Work to complete:
In the records below, locate the line containing "[No rating value] (326, 230)"; output that line and every following line through the last, exactly.

####

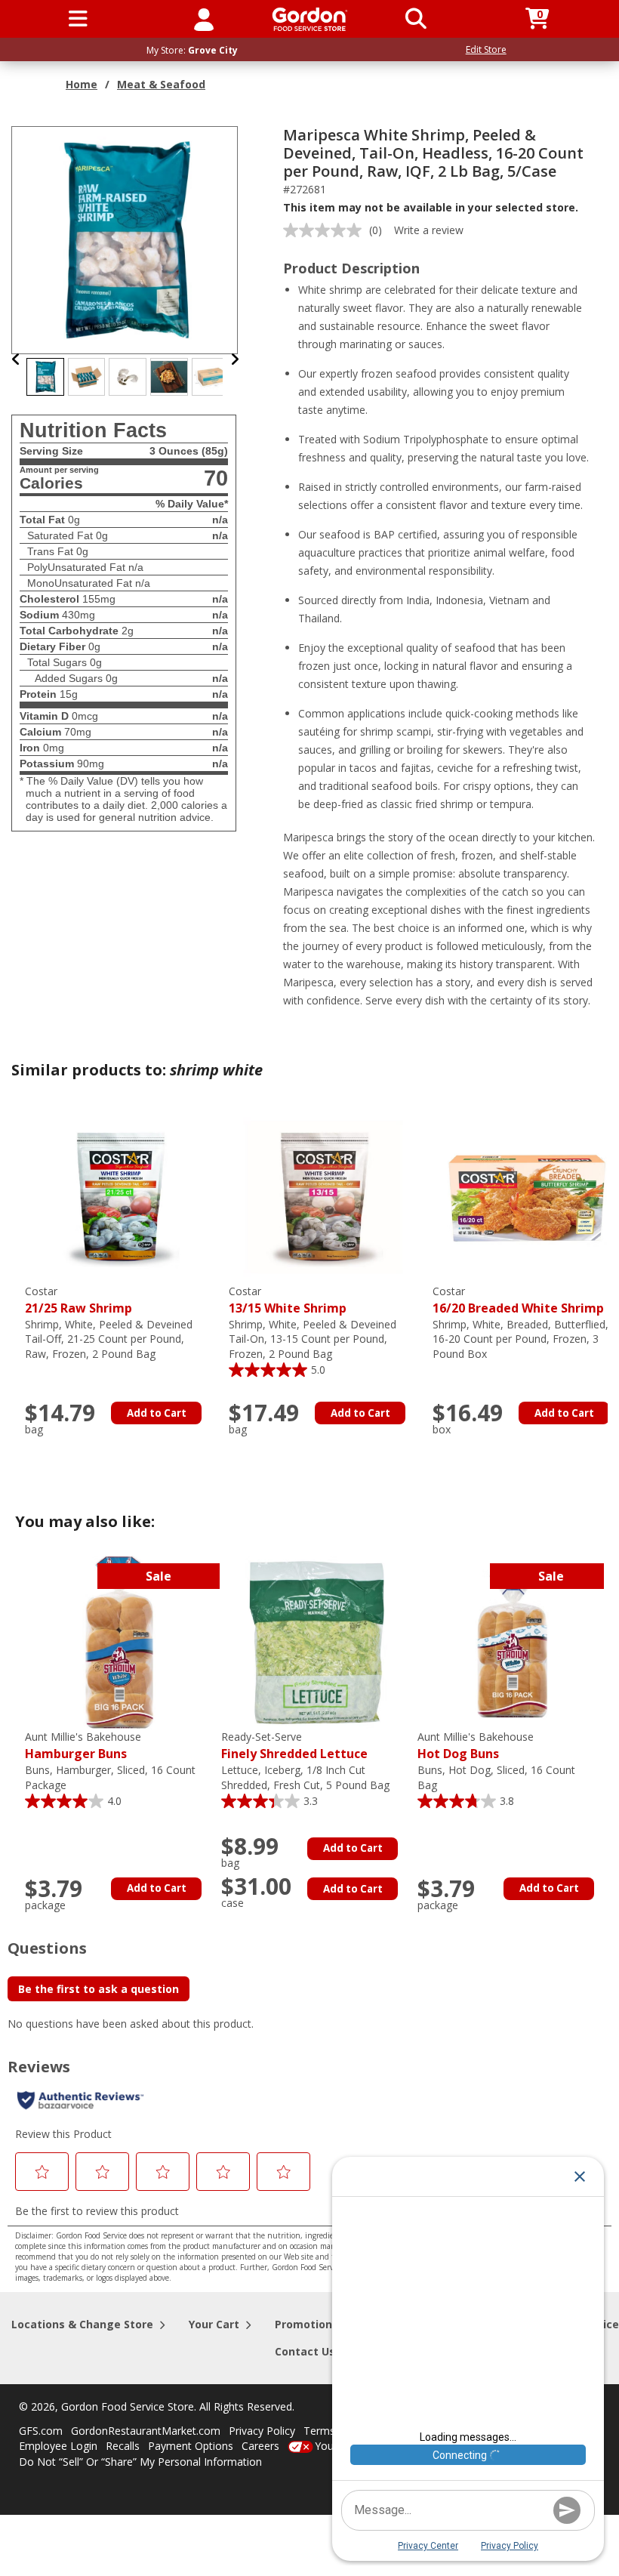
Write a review (428, 230)
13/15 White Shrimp (287, 1300)
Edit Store (486, 49)
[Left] (16, 359)
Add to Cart (156, 1413)
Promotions (306, 2324)
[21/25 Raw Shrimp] (119, 1196)
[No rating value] (326, 230)
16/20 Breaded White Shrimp (518, 1300)
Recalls (123, 2446)
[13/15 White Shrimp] (323, 1196)
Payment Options (190, 2446)
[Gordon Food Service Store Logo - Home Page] (309, 19)
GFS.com (41, 2430)
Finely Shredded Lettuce (294, 1745)
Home (81, 84)
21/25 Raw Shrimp (78, 1300)
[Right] (234, 359)
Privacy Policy (262, 2430)
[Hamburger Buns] (119, 1641)
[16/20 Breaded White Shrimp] (527, 1196)
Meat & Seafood (161, 84)
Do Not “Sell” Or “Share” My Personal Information (140, 2461)
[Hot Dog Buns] (512, 1641)
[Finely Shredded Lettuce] (315, 1641)
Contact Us (305, 2351)
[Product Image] (125, 239)
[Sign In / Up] (203, 19)
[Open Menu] (78, 18)
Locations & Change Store (82, 2324)
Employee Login (58, 2446)
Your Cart (214, 2324)
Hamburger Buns (83, 1745)
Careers (260, 2446)
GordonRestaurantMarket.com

####

Expected answer:
[No rating value] (326, 230)
16/20 Breaded White Shrimp (518, 1300)
Recalls (123, 2446)
[13/15 White Shrimp] (323, 1196)
Payment Options (190, 2446)
[Gordon Food Service Store Logo - Home Page] (309, 19)
GFS.com (41, 2430)
Finely Shredded Lettuce (294, 1745)
Home (81, 84)
21/25 Raw Shrimp (78, 1300)
[Right] (234, 359)
Privacy Policy (262, 2430)
[Hamburger Buns] (119, 1641)
[16/20 Breaded White Shrimp] (527, 1196)
Meat & Seafood (161, 84)
Do Not “Sell” Or “Share” My Personal Information (140, 2461)
[Hot Dog Buns] (512, 1641)
[Finely Shredded Lettuce] (315, 1641)
Contact Us (305, 2351)
[Product Image] (125, 239)
[Sign In / Up] (203, 19)
[Open Menu] (78, 18)
Locations & Change Store (82, 2324)
Employee Login (58, 2446)
Your Cart (214, 2324)
Hamburger Buns (83, 1745)
Careers (260, 2446)
GordonRestaurantMarket.com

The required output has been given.